## THE EXERCISE
Can you reproduce all of the data below word for word, with nothing changed?

## DATA TO PROCESS
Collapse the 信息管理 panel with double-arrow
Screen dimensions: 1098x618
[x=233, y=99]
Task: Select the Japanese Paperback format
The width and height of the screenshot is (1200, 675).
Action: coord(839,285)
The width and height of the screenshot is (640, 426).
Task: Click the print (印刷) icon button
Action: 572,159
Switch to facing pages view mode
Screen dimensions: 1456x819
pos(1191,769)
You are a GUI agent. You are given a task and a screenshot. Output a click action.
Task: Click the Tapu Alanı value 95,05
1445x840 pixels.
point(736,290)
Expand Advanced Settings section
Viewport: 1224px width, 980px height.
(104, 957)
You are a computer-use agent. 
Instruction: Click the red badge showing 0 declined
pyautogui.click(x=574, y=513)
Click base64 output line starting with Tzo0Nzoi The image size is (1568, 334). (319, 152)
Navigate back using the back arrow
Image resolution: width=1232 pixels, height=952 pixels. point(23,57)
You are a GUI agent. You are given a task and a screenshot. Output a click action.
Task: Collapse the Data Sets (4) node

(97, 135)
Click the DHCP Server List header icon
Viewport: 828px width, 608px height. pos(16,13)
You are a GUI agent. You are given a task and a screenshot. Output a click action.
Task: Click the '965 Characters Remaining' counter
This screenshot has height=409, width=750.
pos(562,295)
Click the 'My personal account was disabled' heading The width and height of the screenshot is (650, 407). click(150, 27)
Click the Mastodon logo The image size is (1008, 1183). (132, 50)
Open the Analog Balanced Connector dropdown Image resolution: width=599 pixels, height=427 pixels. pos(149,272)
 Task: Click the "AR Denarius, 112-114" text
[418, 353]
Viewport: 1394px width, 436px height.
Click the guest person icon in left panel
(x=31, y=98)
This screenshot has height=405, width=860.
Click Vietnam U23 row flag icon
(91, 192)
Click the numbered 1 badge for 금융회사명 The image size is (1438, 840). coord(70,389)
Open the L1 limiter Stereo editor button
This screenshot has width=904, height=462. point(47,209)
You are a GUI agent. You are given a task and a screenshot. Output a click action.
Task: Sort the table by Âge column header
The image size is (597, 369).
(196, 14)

## THE ANSWER
Collapse the 信息管理 panel with double-arrow
Screen dimensions: 1098x618
[x=233, y=99]
Task: Select the Japanese Paperback format
The width and height of the screenshot is (1200, 675).
Action: coord(839,285)
The width and height of the screenshot is (640, 426).
Task: Click the print (印刷) icon button
Action: 572,159
Switch to facing pages view mode
Screen dimensions: 1456x819
pos(1191,769)
You are a GUI agent. You are given a task and a screenshot. Output a click action.
Task: Click the Tapu Alanı value 95,05
1445x840 pixels.
point(736,290)
Expand Advanced Settings section
Viewport: 1224px width, 980px height.
(104, 957)
You are a computer-use agent. 
Instruction: Click the red badge showing 0 declined
pyautogui.click(x=574, y=513)
Click base64 output line starting with Tzo0Nzoi The image size is (1568, 334). (319, 152)
Navigate back using the back arrow
Image resolution: width=1232 pixels, height=952 pixels. point(23,57)
You are a GUI agent. You are given a task and a screenshot. Output a click action.
Task: Collapse the Data Sets (4) node

(97, 135)
Click the DHCP Server List header icon
Viewport: 828px width, 608px height. pos(16,13)
You are a GUI agent. You are given a task and a screenshot. Output a click action.
Task: Click the '965 Characters Remaining' counter
This screenshot has height=409, width=750.
pos(562,295)
Click the 'My personal account was disabled' heading The width and height of the screenshot is (650, 407). click(150, 27)
Click the Mastodon logo The image size is (1008, 1183). (132, 50)
Open the Analog Balanced Connector dropdown Image resolution: width=599 pixels, height=427 pixels. pos(149,272)
 Task: Click the "AR Denarius, 112-114" text
[418, 353]
Viewport: 1394px width, 436px height.
Click the guest person icon in left panel
(x=31, y=98)
This screenshot has height=405, width=860.
Click Vietnam U23 row flag icon
(91, 192)
Click the numbered 1 badge for 금융회사명 The image size is (1438, 840). coord(70,389)
Open the L1 limiter Stereo editor button
This screenshot has width=904, height=462. point(47,209)
You are a GUI agent. You are given a task and a screenshot. Output a click action.
Task: Sort the table by Âge column header
The image size is (597, 369).
(196, 14)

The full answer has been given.